'''
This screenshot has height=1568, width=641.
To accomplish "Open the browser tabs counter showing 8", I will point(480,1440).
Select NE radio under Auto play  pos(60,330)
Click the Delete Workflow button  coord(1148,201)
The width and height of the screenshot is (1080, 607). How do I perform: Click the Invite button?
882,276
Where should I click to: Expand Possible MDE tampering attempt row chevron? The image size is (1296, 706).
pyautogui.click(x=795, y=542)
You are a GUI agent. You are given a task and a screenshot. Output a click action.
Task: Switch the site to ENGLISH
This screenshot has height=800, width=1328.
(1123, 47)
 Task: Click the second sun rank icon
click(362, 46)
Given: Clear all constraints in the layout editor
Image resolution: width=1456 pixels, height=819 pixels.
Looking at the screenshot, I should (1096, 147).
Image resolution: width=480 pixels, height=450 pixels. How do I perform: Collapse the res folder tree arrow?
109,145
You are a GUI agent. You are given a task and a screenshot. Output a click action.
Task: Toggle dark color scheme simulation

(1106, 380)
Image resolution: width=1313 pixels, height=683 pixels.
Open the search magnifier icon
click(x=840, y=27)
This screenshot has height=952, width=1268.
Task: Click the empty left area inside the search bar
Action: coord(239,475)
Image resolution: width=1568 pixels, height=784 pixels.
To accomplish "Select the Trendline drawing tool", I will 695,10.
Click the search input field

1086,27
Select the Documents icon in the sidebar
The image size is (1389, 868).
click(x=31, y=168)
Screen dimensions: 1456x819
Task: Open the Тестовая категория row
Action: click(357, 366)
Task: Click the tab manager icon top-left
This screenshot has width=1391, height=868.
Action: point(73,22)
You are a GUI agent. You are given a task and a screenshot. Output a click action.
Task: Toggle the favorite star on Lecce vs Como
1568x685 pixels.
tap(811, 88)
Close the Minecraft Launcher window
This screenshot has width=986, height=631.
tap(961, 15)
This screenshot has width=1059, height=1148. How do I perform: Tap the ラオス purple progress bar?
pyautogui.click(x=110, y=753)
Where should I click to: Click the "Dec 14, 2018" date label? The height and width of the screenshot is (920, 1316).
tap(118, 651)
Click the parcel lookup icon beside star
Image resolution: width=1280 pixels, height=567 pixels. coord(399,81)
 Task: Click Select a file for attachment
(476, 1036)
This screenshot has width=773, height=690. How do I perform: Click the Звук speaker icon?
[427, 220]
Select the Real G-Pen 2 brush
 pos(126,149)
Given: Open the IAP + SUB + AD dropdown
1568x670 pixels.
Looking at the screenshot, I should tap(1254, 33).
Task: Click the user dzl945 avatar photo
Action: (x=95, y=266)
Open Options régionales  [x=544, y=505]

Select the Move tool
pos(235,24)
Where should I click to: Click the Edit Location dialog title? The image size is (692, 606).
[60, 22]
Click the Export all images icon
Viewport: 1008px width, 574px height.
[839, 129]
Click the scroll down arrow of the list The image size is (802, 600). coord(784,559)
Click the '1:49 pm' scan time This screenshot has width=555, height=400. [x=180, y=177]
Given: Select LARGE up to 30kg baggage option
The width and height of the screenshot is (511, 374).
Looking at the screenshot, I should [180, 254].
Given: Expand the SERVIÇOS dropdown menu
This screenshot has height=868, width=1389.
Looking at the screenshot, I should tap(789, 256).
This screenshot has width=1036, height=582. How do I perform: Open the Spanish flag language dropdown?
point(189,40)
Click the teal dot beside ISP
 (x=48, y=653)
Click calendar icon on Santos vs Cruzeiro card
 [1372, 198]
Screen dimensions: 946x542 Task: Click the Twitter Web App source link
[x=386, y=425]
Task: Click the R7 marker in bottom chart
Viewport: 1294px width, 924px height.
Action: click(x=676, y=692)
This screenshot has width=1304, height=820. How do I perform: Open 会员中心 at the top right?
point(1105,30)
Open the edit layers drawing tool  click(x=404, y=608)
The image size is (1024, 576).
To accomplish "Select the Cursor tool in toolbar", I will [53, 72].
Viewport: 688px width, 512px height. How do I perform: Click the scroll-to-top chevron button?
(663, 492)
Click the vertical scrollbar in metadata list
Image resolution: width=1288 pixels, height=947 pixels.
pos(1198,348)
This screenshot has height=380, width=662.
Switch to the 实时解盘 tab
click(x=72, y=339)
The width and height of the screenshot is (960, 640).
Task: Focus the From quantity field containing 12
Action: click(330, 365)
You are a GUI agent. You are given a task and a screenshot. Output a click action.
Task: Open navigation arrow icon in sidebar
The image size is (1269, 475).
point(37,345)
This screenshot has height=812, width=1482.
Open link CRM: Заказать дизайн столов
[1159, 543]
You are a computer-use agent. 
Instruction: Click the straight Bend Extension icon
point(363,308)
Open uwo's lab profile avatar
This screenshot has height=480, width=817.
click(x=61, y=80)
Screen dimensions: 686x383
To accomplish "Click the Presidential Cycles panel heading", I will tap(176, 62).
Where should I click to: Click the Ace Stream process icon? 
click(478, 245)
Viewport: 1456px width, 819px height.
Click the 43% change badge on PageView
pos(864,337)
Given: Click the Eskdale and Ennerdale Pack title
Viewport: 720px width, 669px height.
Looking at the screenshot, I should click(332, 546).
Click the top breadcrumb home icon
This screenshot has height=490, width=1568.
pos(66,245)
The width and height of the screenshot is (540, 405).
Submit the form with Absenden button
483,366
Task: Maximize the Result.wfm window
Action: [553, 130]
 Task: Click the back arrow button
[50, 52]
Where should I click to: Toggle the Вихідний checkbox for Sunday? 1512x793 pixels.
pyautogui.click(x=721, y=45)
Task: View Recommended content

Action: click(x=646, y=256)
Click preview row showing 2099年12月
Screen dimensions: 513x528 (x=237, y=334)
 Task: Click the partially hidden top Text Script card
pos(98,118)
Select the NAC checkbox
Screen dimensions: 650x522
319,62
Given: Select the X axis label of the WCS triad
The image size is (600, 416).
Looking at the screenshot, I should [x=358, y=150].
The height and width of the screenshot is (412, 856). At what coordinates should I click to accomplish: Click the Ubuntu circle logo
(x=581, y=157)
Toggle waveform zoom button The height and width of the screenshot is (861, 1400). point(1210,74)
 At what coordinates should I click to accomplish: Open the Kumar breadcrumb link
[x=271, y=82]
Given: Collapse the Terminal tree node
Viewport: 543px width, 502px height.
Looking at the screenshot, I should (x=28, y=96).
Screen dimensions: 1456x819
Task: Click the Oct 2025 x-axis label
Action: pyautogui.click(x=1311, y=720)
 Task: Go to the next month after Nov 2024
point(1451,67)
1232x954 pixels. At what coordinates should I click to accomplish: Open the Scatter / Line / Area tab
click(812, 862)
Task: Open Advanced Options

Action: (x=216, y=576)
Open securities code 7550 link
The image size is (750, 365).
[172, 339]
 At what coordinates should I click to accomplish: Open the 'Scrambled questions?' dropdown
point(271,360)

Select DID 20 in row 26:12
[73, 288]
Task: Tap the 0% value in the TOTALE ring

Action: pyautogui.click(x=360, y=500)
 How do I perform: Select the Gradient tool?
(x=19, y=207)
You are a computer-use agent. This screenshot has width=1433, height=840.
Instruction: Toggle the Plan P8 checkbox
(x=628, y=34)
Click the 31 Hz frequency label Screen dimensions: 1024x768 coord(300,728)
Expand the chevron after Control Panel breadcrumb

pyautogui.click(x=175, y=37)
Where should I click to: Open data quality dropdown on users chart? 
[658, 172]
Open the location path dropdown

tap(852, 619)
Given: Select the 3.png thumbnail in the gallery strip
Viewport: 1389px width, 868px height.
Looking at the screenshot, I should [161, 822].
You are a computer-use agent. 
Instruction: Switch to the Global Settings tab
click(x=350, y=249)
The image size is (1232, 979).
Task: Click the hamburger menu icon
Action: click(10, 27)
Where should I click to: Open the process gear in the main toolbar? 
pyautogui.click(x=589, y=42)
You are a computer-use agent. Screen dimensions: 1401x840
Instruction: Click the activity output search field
'''
● What is asked
Edit the listing above by rewriting the lines between the one holding "At what coordinates should I click to accomplish: Open the Kumar" and the one holding "click(812, 862)", inclusive, with "Collapse" changed to "Fold" and nothing else altered. Return only those lines.

● Full answer
 At what coordinates should I click to accomplish: Open the Kumar breadcrumb link
[x=271, y=82]
Given: Fold the Terminal tree node
Viewport: 543px width, 502px height.
Looking at the screenshot, I should (x=28, y=96).
Screen dimensions: 1456x819
Task: Click the Oct 2025 x-axis label
Action: pyautogui.click(x=1311, y=720)
 Task: Go to the next month after Nov 2024
point(1451,67)
1232x954 pixels. At what coordinates should I click to accomplish: Open the Scatter / Line / Area tab
click(812, 862)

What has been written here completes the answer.